### SUPPLIED RECORDS

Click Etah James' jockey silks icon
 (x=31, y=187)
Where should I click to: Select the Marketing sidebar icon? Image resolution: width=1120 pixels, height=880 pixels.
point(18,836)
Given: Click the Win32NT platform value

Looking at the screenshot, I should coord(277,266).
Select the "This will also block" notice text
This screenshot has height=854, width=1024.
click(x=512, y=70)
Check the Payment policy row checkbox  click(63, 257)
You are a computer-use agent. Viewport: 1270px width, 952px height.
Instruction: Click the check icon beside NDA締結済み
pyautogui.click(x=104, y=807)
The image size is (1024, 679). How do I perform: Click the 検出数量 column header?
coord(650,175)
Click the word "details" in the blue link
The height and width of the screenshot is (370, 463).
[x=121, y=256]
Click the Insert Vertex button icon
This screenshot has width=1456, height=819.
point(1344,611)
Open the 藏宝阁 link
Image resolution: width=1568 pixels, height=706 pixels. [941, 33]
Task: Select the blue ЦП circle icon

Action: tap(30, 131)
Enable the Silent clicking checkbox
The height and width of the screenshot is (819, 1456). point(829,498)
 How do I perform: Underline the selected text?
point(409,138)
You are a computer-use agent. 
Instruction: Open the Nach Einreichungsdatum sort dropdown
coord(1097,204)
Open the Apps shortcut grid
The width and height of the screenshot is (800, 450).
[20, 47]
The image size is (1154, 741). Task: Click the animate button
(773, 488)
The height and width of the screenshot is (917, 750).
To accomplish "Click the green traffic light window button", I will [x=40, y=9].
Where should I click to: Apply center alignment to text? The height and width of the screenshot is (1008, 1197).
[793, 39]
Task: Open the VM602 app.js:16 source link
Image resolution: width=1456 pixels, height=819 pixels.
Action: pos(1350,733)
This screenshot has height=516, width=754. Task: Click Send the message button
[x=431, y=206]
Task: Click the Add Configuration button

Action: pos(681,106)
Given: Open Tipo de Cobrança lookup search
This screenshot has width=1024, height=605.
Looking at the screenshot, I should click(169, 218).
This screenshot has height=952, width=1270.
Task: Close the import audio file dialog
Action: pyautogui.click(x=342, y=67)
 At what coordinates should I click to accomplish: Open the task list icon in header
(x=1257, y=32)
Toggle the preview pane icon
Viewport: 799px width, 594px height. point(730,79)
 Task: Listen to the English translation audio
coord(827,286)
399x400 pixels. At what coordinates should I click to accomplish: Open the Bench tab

######

◆ WHAT THE TASK ASKS
Could you give all the items above again, swapping every "computer-use agent" for "GUI assistant" and leaving everything else unchanged?

◆ WRITTEN SOLUTION
Click Etah James' jockey silks icon
 (x=31, y=187)
Where should I click to: Select the Marketing sidebar icon? Image resolution: width=1120 pixels, height=880 pixels.
point(18,836)
Given: Click the Win32NT platform value

Looking at the screenshot, I should coord(277,266).
Select the "This will also block" notice text
This screenshot has height=854, width=1024.
click(x=512, y=70)
Check the Payment policy row checkbox  click(63, 257)
You are a GUI assistant. Viewport: 1270px width, 952px height.
Instruction: Click the check icon beside NDA締結済み
pyautogui.click(x=104, y=807)
The image size is (1024, 679). How do I perform: Click the 検出数量 column header?
coord(650,175)
Click the word "details" in the blue link
The height and width of the screenshot is (370, 463).
[x=121, y=256]
Click the Insert Vertex button icon
This screenshot has width=1456, height=819.
point(1344,611)
Open the 藏宝阁 link
Image resolution: width=1568 pixels, height=706 pixels. [941, 33]
Task: Select the blue ЦП circle icon

Action: tap(30, 131)
Enable the Silent clicking checkbox
The height and width of the screenshot is (819, 1456). point(829,498)
 How do I perform: Underline the selected text?
point(409,138)
You are a GUI assistant. 
Instruction: Open the Nach Einreichungsdatum sort dropdown
coord(1097,204)
Open the Apps shortcut grid
The width and height of the screenshot is (800, 450).
[20, 47]
The image size is (1154, 741). Task: Click the animate button
(773, 488)
The height and width of the screenshot is (917, 750).
To accomplish "Click the green traffic light window button", I will [x=40, y=9].
Where should I click to: Apply center alignment to text? The height and width of the screenshot is (1008, 1197).
[793, 39]
Task: Open the VM602 app.js:16 source link
Image resolution: width=1456 pixels, height=819 pixels.
Action: pos(1350,733)
This screenshot has height=516, width=754. Task: Click Send the message button
[x=431, y=206]
Task: Click the Add Configuration button

Action: pos(681,106)
Given: Open Tipo de Cobrança lookup search
This screenshot has width=1024, height=605.
Looking at the screenshot, I should click(169, 218).
This screenshot has height=952, width=1270.
Task: Close the import audio file dialog
Action: pyautogui.click(x=342, y=67)
 At what coordinates should I click to accomplish: Open the task list icon in header
(x=1257, y=32)
Toggle the preview pane icon
Viewport: 799px width, 594px height. point(730,79)
 Task: Listen to the English translation audio
coord(827,286)
399x400 pixels. At what coordinates should I click to accomplish: Open the Bench tab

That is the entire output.